Mouse brain section displaying dopamine neurons in the substantia nigra pars compacta. These dopamine neurons are particularly vulnerable in Parkinson’s disease.
WHY DO WE STUDY LRRK2?
Provided the importance of LRRK2 in both familial and sporadic PD, modulation of its dysfunction in the disease context would be a way to intervene in PD more broadly. The LRRK2 protein consists of a GTPase domain known as the Ras of complex (ROC) domain, along with a kinase domain (see Figure 1). This unique combination makes LRRK2 a promising target for drug development. Currently, LRRK2 is the subject of ongoing clinical trials aimed at developing disease-modifying therapies for Parkinson's disease (PD). Consequently, our primary scientific efforts focus on understanding both the physiological role of LRRK2 and its dysfunction in the context of the disease.
To achieve these research goals, the laboratory employs a multidisciplinary approach that spans cellular, network, and behavioral levels in several model systems.
Figure 1: LRRK2 domains and pathogenic mutations. LRRK2 is a large and multi-domain protein. Its central enzymatic region consists of a GTPase Ras of complex (ROC domain), a C-terminal of Roc domain (COR), and a kinase domain. Different protein-protein interaction domains surround the enzymatic core. The pathogenic mutations that definitively cause PD are restricted to the central catalytic region of LRRK2.
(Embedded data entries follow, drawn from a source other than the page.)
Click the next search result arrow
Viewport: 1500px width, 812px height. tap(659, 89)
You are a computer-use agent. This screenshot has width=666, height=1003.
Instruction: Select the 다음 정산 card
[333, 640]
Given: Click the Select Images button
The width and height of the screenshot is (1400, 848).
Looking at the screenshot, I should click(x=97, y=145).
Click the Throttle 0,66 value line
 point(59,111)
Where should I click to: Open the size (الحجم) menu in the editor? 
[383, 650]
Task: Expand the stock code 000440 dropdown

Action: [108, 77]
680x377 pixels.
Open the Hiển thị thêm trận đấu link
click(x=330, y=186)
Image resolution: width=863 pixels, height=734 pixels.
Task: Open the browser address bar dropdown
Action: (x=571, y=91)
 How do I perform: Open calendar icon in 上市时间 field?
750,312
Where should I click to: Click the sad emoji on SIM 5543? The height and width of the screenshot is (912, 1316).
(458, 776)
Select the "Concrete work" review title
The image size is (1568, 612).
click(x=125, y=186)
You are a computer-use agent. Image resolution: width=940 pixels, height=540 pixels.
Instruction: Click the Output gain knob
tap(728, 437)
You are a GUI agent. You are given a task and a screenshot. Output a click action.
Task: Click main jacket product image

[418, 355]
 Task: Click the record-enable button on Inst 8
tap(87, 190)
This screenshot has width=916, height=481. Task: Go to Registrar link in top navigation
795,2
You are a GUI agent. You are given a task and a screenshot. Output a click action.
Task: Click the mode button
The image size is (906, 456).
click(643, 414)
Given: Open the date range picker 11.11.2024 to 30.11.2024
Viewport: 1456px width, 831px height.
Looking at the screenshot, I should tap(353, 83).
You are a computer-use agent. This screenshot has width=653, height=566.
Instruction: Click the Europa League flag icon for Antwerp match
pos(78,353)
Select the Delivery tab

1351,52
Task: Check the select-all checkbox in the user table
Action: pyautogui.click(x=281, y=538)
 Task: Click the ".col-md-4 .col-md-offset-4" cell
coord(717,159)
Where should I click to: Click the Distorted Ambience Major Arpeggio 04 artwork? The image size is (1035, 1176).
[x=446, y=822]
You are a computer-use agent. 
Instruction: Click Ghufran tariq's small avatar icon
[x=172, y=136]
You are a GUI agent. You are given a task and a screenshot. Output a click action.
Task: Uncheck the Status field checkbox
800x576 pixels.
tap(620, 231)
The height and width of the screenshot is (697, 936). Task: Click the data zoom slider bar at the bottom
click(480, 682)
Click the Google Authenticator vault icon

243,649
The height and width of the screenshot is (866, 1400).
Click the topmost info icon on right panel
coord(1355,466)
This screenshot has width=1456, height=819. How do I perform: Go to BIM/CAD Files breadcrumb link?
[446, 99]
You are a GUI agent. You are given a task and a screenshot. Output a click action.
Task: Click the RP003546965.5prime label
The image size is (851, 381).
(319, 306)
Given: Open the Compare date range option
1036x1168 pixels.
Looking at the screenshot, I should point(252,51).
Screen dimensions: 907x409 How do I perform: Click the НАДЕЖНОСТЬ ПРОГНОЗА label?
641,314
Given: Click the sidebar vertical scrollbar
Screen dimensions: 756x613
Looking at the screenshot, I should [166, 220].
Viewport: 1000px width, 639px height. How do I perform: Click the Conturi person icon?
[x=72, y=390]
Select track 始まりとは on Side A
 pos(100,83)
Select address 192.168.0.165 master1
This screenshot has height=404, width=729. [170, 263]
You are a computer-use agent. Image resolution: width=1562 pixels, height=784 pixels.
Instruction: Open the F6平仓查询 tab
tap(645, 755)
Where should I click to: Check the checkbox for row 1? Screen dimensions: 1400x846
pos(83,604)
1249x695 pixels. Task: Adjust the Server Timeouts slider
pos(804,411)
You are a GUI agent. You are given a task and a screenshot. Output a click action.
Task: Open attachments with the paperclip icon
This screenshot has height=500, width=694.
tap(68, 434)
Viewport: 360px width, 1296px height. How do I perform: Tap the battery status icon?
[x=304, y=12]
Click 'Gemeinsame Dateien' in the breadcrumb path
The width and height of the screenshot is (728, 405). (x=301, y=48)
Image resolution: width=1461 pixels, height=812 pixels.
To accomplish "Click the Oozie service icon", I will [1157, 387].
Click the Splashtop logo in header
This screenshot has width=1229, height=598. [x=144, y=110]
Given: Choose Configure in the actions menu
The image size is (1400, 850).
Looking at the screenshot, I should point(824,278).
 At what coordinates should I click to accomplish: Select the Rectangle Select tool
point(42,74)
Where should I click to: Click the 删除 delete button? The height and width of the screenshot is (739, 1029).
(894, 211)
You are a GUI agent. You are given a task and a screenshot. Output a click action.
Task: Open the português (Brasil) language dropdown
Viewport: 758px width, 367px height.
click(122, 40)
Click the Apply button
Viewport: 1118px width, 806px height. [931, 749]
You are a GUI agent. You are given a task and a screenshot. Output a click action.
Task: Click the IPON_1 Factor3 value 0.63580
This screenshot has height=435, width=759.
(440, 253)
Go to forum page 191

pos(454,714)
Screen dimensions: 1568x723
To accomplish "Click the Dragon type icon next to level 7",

Our core values in science consist of sharing early (unpublished) data, fostering collaboration, and depositing datasets in publicly accessible repositories to promote transparency.
Though we still have much to learn about Parkinson's disease, the exploration of α-synuclein and LRRK2 is shedding light on its complex origins. These insights not only deepen our understanding but also pave the way for innovative, mechanism-driven therapies beyond mere symptom management.